-- Selected passage follows --

# Patternworks is Closing (!) Sale



## MaggieBelize (Aug 31, 2011)

I was surprised to read that the Patternworks site is closing down. But, the bright side is, they're having a "liquidation sale" on what's left in stock.

http://www.interweave.com/store/patternworks/clearance

Although I must say, I wasn't entirely pleased with my last order from them - I ordered 9 balls of yarn and they only sent 8, and the package took a month to arrive (within US). By the time I got the package they'd sold out of the yarn, of course. They were very good about answering my email and have promised me a refund for the missing ball ... but still, I'd have rather had the yarn, wah!


----------



## lainey_h (Dec 14, 2013)

Yeah, I saw that store closing. It sounds like they're just being swallowed up by Interweave, you just won't be able to order directly from Patternworks anymore.


----------



## gail-11 (Jan 3, 2013)

I ordered from them a few times, years ago. They got very expensive. Too much so for me.


----------



## nonak (Sep 18, 2013)

they do have good prices on some of their needles tho


----------



## bokemom (Mar 16, 2017)

Helpful life hint: do not check out clearence when you know darn well you can't spend money. Thank you for the info, I think.


----------



## lainey_h (Dec 14, 2013)

bokemom said:


> Helpful life hint: do not check out clearence when you know darn well you can't spend money. Thank you for the info, I think.


Isn't that the truth! I need to remind myself of that from time to time.... :sm17:


----------



## ijfranklin (Apr 17, 2011)

bokemom said:


> Helpful life hint: do not check out clearence when you know darn well you can't spend money. Thank you for the info, I think.


Or when you are trying to be on a yarn diet. I don't dare check it out. I just know something will call my name.


----------

-- Selected passage concluded --
-- Given information follows --

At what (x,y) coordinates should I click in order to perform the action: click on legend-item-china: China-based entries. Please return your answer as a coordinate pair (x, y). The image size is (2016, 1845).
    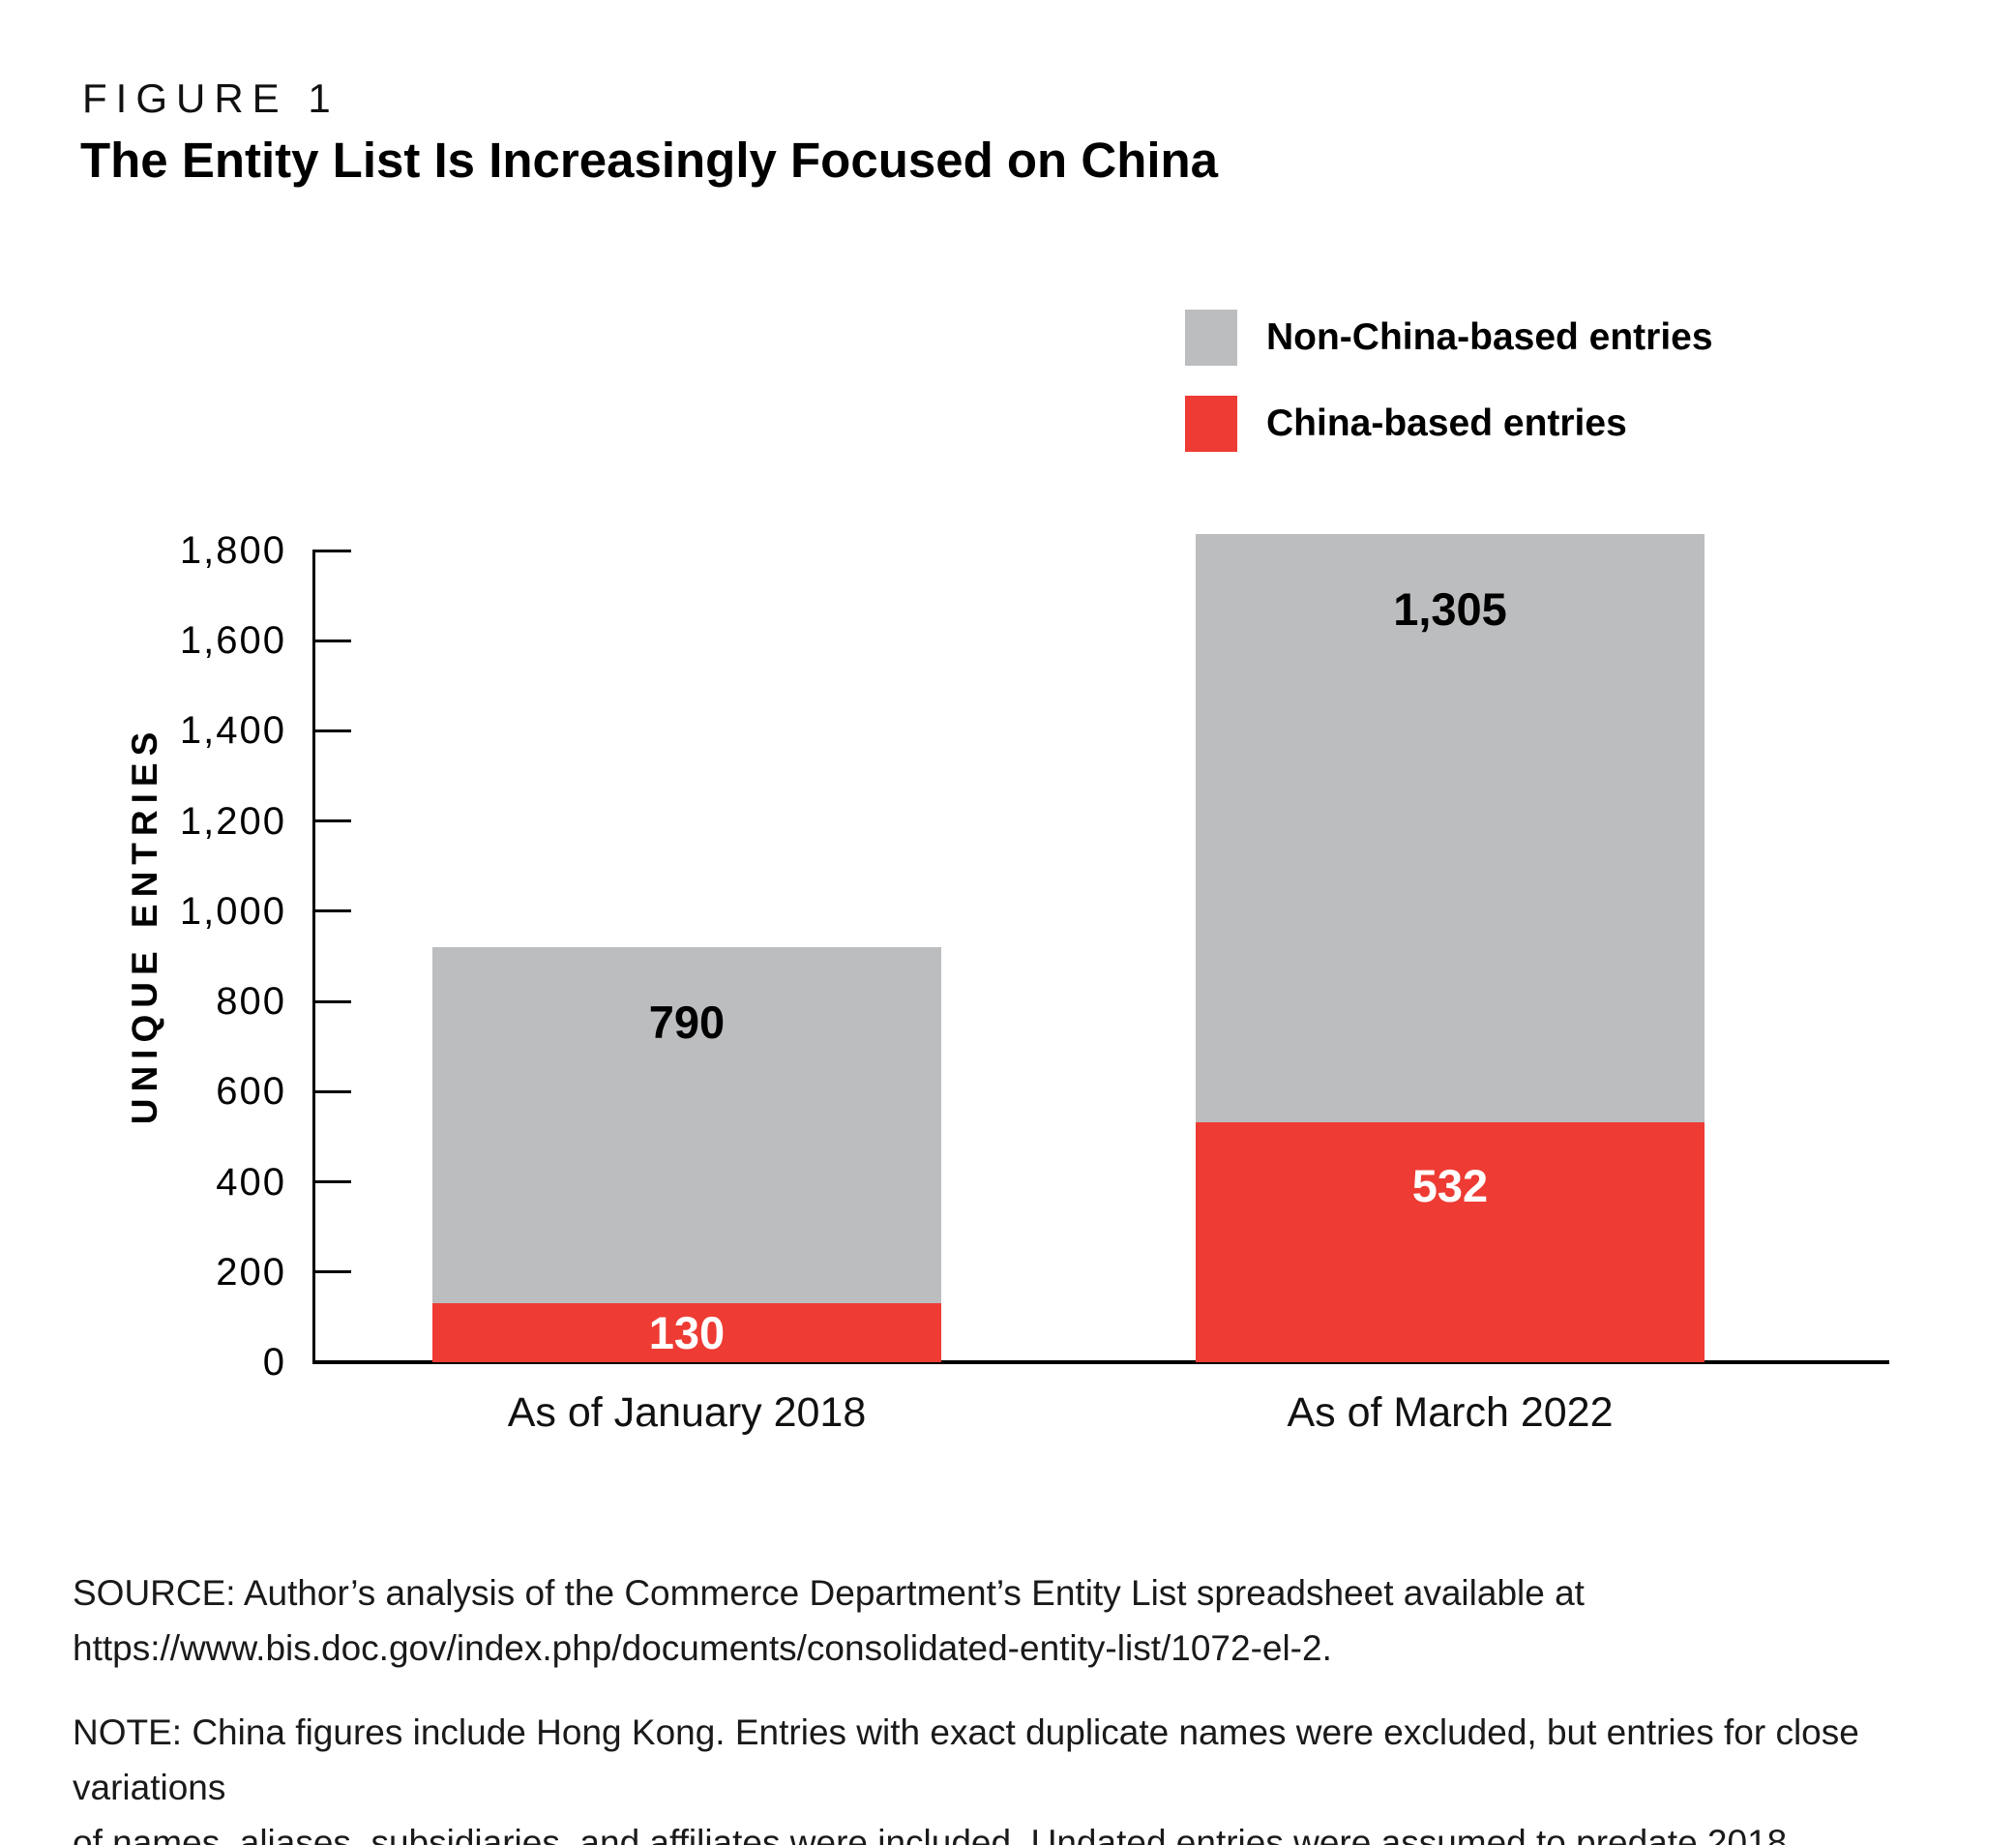
    Looking at the image, I should click on (1449, 424).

-- Given information concluded --

> [Exercise description]:
Please rewrite the Patternworks closing-sale thread starting at "## MaggieBelize (Aug" and stopping after "the yarn, wah!", switching each "package" to "parcel".

> [Solution]:
## MaggieBelize (Aug 31, 2011)

I was surprised to read that the Patternworks site is closing down. But, the bright side is, they're having a "liquidation sale" on what's left in stock.

http://www.interweave.com/store/patternworks/clearance

Although I must say, I wasn't entirely pleased with my last order from them - I ordered 9 balls of yarn and they only sent 8, and the parcel took a month to arrive (within US). By the time I got the parcel they'd sold out of the yarn, of course. They were very good about answering my email and have promised me a refund for the missing ball ... but still, I'd have rather had the yarn, wah!